* start Input records *

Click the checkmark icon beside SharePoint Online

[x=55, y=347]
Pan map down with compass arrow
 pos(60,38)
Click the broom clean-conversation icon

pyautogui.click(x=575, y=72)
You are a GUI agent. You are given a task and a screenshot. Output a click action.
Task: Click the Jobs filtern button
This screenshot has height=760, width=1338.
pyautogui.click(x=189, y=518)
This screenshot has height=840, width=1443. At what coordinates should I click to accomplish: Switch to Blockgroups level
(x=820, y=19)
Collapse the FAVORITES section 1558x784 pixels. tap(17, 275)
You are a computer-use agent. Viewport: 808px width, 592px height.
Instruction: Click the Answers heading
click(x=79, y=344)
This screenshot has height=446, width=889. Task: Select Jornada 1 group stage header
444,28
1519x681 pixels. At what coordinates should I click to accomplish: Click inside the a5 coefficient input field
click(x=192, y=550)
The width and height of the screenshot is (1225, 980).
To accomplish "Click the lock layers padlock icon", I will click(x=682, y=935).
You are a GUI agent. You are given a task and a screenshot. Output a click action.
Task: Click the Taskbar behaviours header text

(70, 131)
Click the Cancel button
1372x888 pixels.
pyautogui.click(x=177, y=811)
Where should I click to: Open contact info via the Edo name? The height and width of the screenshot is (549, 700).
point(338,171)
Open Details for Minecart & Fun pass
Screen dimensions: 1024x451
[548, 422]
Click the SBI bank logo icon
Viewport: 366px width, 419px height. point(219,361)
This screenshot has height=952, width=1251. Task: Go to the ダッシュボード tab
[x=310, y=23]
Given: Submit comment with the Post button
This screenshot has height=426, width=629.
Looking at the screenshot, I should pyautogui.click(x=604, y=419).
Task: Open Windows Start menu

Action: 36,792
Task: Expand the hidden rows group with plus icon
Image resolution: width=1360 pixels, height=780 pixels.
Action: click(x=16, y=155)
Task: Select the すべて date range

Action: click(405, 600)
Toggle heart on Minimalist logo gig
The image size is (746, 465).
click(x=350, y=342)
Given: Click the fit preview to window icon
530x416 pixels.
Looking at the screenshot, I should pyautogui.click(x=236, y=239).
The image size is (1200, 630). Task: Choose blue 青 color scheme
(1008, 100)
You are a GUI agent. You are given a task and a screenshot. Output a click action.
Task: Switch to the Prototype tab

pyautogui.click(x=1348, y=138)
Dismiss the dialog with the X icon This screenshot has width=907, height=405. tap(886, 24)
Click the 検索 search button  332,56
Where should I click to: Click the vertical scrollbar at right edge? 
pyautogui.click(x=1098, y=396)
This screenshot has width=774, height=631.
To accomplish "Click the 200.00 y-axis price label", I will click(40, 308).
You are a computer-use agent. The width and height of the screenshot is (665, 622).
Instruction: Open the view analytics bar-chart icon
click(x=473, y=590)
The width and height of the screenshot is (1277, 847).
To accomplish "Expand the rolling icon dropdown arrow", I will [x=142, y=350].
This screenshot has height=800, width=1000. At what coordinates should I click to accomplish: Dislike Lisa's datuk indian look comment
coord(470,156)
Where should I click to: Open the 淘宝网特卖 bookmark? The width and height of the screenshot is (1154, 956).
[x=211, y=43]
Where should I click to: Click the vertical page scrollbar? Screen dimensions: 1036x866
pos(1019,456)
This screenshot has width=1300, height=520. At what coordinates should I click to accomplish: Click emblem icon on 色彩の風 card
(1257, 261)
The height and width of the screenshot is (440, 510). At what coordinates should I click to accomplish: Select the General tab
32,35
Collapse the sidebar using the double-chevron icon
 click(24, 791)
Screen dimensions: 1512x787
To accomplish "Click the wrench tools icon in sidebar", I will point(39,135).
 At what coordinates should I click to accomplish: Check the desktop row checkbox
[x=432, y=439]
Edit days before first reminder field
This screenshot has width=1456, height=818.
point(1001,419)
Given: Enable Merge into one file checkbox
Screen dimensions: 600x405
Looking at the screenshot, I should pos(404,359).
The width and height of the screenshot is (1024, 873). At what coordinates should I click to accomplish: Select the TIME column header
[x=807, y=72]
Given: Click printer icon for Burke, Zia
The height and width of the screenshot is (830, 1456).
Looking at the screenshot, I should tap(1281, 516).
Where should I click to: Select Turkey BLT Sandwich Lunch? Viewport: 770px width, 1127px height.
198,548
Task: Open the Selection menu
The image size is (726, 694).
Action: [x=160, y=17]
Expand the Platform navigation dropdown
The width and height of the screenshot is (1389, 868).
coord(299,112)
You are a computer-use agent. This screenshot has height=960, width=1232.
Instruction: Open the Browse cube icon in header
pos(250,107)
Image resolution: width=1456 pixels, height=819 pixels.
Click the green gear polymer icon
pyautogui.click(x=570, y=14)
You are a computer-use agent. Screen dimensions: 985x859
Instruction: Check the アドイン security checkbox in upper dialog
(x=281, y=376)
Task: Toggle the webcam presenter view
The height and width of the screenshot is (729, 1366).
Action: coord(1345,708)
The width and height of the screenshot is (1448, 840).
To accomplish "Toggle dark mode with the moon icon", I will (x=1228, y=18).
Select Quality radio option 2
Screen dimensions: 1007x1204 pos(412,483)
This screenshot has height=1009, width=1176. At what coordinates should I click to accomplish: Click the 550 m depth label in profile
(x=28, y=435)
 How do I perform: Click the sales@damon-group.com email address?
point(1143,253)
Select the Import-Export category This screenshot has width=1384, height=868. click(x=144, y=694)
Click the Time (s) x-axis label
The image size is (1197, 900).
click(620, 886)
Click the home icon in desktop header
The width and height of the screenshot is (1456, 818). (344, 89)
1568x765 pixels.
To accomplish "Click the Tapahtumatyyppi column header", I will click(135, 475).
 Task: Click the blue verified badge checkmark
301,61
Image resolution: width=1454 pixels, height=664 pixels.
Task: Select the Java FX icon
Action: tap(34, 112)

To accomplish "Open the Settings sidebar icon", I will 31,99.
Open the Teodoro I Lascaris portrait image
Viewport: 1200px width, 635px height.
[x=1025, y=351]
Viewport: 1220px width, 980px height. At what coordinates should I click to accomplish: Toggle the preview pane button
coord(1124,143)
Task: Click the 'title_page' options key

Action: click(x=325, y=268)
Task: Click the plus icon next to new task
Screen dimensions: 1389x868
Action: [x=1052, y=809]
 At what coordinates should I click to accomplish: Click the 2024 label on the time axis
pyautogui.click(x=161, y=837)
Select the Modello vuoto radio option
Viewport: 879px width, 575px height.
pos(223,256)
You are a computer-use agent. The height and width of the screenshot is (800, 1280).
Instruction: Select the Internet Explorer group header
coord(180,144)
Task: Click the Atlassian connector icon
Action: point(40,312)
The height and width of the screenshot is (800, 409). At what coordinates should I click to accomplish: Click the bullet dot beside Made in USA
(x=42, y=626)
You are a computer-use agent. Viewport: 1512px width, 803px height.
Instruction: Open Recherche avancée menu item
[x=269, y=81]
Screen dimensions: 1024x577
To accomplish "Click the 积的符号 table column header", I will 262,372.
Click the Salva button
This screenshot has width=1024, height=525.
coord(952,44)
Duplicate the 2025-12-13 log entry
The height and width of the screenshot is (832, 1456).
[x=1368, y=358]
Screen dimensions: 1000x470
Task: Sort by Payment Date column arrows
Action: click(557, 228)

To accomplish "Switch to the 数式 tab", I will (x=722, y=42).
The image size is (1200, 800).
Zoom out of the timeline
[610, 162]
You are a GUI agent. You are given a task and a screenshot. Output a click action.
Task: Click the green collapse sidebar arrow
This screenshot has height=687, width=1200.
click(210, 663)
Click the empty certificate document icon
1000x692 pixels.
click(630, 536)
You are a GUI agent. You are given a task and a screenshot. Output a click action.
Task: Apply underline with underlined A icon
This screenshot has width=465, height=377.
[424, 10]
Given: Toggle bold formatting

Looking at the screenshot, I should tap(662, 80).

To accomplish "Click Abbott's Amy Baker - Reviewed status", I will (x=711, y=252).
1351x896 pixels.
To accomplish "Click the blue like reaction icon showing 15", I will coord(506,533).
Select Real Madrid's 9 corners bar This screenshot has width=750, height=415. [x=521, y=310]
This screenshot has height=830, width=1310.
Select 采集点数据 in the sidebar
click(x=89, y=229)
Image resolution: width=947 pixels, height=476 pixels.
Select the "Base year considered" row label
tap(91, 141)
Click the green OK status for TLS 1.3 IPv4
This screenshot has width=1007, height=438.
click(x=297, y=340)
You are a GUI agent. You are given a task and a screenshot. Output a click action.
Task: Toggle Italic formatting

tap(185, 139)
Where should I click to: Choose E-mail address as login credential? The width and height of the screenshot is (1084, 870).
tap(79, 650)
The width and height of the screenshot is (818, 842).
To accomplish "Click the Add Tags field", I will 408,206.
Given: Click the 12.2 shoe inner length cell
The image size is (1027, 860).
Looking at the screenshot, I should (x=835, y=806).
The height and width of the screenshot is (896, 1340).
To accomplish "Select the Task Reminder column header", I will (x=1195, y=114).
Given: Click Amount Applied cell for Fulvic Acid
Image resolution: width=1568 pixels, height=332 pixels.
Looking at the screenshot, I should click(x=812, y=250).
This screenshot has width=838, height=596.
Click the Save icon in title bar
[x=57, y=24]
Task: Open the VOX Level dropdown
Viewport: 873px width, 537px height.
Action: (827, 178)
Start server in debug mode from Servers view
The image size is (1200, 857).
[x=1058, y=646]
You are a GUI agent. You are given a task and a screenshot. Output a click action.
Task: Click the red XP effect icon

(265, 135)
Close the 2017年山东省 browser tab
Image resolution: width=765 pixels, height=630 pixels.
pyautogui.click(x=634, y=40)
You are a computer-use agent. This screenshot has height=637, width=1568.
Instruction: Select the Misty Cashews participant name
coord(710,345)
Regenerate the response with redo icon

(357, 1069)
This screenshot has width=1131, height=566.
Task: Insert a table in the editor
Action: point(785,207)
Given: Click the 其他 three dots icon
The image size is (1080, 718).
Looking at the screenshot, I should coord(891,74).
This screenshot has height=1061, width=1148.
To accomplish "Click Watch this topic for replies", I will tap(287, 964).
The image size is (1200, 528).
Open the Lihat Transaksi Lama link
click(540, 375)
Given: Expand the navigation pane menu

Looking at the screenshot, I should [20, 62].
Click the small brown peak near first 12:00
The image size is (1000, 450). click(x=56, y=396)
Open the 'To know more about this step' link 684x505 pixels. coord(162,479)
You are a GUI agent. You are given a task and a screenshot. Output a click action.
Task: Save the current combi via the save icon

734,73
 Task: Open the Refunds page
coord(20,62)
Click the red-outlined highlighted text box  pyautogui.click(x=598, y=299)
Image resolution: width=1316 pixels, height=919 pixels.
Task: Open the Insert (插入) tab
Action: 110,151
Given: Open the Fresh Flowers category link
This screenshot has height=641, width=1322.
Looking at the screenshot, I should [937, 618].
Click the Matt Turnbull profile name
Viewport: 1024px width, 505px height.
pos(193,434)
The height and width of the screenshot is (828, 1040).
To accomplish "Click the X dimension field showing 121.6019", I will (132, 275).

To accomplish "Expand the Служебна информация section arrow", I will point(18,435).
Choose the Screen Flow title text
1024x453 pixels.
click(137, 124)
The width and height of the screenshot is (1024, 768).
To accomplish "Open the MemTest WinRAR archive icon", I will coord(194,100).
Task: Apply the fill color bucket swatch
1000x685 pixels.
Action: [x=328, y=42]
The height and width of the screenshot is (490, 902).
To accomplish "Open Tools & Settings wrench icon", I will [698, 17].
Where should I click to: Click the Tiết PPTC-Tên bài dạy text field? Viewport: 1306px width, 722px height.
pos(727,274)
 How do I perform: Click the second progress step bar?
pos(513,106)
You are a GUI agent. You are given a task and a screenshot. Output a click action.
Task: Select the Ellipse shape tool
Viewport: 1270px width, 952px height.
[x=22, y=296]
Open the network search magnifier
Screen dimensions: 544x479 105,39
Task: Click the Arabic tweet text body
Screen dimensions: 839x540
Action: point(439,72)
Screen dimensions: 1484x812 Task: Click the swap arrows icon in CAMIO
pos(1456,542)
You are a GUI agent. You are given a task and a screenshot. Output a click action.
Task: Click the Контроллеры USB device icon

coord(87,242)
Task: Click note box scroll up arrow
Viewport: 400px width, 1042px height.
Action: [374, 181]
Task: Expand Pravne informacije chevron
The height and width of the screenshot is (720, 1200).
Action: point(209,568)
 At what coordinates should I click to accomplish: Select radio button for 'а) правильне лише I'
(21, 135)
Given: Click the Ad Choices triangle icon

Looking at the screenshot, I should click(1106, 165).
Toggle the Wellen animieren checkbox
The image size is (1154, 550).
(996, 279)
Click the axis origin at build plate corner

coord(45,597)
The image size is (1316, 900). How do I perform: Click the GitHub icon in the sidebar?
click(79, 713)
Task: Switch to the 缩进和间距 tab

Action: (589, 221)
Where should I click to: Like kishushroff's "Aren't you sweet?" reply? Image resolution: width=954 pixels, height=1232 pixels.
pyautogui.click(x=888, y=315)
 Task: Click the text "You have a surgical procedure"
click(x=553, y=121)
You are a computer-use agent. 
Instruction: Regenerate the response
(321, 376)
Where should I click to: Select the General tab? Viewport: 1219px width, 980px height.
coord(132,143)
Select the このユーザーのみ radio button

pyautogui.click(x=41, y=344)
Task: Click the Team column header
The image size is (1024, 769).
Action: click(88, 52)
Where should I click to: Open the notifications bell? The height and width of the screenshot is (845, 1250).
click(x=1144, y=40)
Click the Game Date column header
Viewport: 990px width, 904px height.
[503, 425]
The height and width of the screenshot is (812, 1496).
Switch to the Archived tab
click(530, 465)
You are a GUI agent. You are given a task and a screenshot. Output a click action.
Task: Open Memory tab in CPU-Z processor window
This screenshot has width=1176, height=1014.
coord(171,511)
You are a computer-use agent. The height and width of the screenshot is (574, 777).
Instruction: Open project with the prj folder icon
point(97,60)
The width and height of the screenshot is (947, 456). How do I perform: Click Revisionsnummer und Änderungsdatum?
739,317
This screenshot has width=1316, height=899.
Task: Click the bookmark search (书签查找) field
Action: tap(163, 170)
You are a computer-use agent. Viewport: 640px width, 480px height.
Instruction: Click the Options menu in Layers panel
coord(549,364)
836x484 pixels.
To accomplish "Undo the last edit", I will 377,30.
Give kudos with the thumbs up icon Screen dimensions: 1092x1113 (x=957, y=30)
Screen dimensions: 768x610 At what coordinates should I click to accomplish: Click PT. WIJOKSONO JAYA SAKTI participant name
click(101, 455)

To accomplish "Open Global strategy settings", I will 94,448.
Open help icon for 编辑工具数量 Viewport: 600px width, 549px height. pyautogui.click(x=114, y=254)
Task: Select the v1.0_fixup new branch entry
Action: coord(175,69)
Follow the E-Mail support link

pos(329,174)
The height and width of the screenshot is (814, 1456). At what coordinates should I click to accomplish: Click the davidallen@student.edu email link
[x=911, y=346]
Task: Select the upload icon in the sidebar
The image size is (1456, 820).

* end Input records *

● Directive:
Copy the records above verbatim, starting with the line that contains "Task: Open the VOX Level dropdown" and going on through the line that contains "[x=1058, y=646]".

● Response:
Task: Open the VOX Level dropdown
Viewport: 873px width, 537px height.
Action: (827, 178)
Start server in debug mode from Servers view
The image size is (1200, 857).
[x=1058, y=646]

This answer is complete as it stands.